Telis Demos argues in TNR that Dan Rather is less of a threat to journalism than Sean Hannity. His rationale is rather strained.
[N]ot all bad journalism is created equal. Dan Rather may have indeed been duped, but even if that is the case, his mistake was far less problematic than the offenses against journalism perpetrated daily by Fox News and other unabashedly conservative media outlets. CBS News may be many things, but it is not the left-wing equivalent of Fox News. And we ought to be much more concerned about the willful journalistic contortions of the latter than the alleged sloppiness of the former.
In February 2004, for instance, Fox News broadcasters Brit Hume, Sean Hannity, and John Gibson all showed a photo of John Kerry standing next to Jane Fonda on a podium at an anti-Vietnam War rally in the 1970s. It turns out the photo was fake. Did hordes of media critics demand retractions from Hume, Hannity, and Gibson? Of course not. As a result, it seems likely that plenty of voters continue to believe the picture was real. Another example: Hannity, on May 18, said, “The only thing [John Kerry has] been consistent about in his entire career is raising taxes, because he supported tax increases 350 times.” Hannity was using a number produced by the Bush campaign that was arrived at by allowing votes against tax cuts to count as support of a tax increase, and by double-, triple-, or quadruple-counting tax votes in budget bills with multiple parts. Hannity, of course, declined to present this contextual information.
The Kerry-Fonda photo was shown pretty much everywhere, so it’s hardly the equivalent of Dan Rather’s “scoop” on “60 Minutes.” Further, Brit Hume didn’t continue to insist that the photo was real after a mountain of evidence indicated otherwise. And Hannity is a conservative pundit; he doesn’t pretend to be an unbiased newscaster. Telios anticipates that response:
And that’s why Fox’s particular brand of bias is so much more dangerous than Rather’s: The (unfortunate) conventions of opinion journalism don’t demand that they stick scrupulously to truth; nor are they expected to apologize when they report blatant falsehoods. And so the record as reported by Fox News goes uncorrected in the public’s mind, and talking points enter our discourse with a pretense of truth. Let’s concede, for argument’s sake, that most Fox viewers know they are watching opinion journalism. Does this really lessen their expectation that the opinions presented will be based on evidence that is basically true? Of course not. Viewers watching “60 Minutes,” of course, also expect that the reporting they see is true. The difference is that viewers of “60 Minutes” may soon hear a correction. And even if CBS doesn’t offer a correction, media critics will let Americans know if they were entitled to one.

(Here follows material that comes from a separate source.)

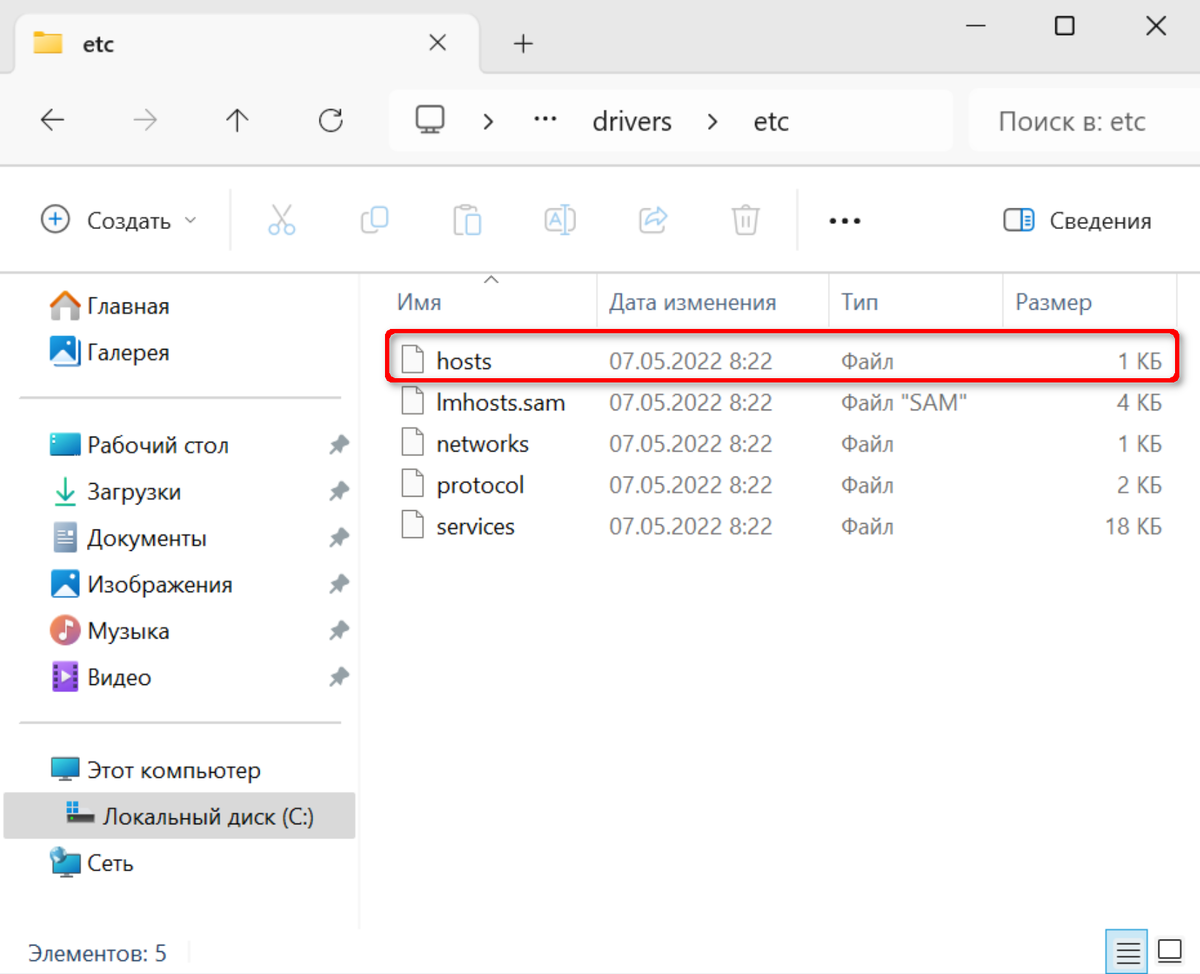Select the hosts file
This screenshot has height=974, width=1200.
pos(782,360)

Rather’s critics might say that his transgressions are worse than Hannity’s because CBS presents itself as practicing news journalism, while Hannity does not. But Rather didn’t offer on-air opinions. He presented possibly forged documents–and presenting forged documents is unacceptable whether you’re a news journalist or an opinion journalist. In fact it’s equally unacceptable in both cases.

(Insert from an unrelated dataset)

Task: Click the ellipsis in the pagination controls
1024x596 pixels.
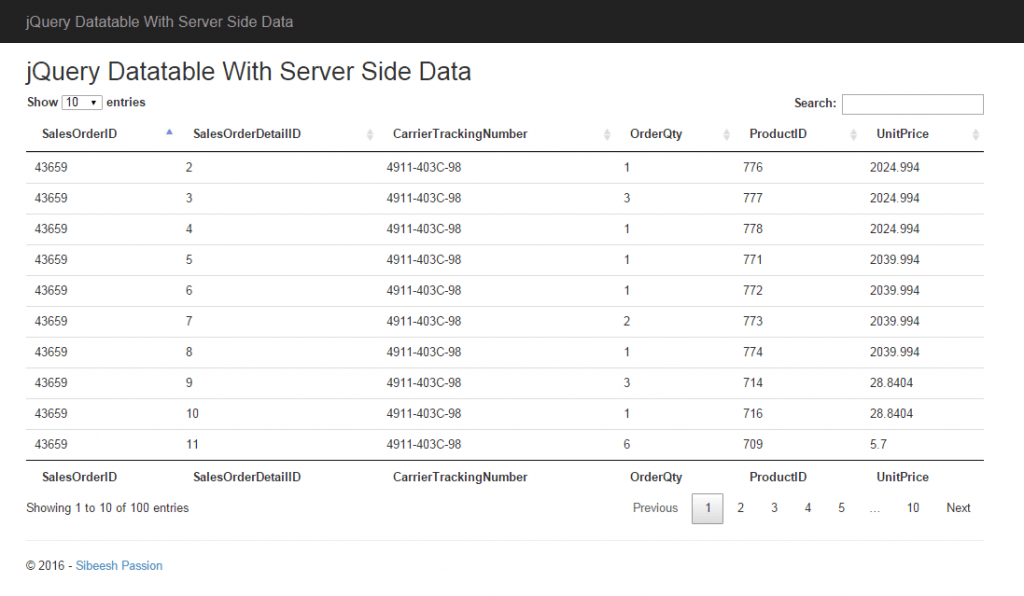Action: (875, 508)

Well, no. Opinions aren’t falsifiable; factual assertions are. One can debate the methodology by which the “Kerry supported tax increases 350 times” statistic was derived but it is simply a fact that, using that methodology, he did. Hannity didn’t rely on forged documents to arrive at that number. And, again, the reason the Rather memos are controversial isn’t so much the shoddy journalism that allowed them to be aired but the fact that CBS is sticking to its guns well after everyone else has judged them to be false.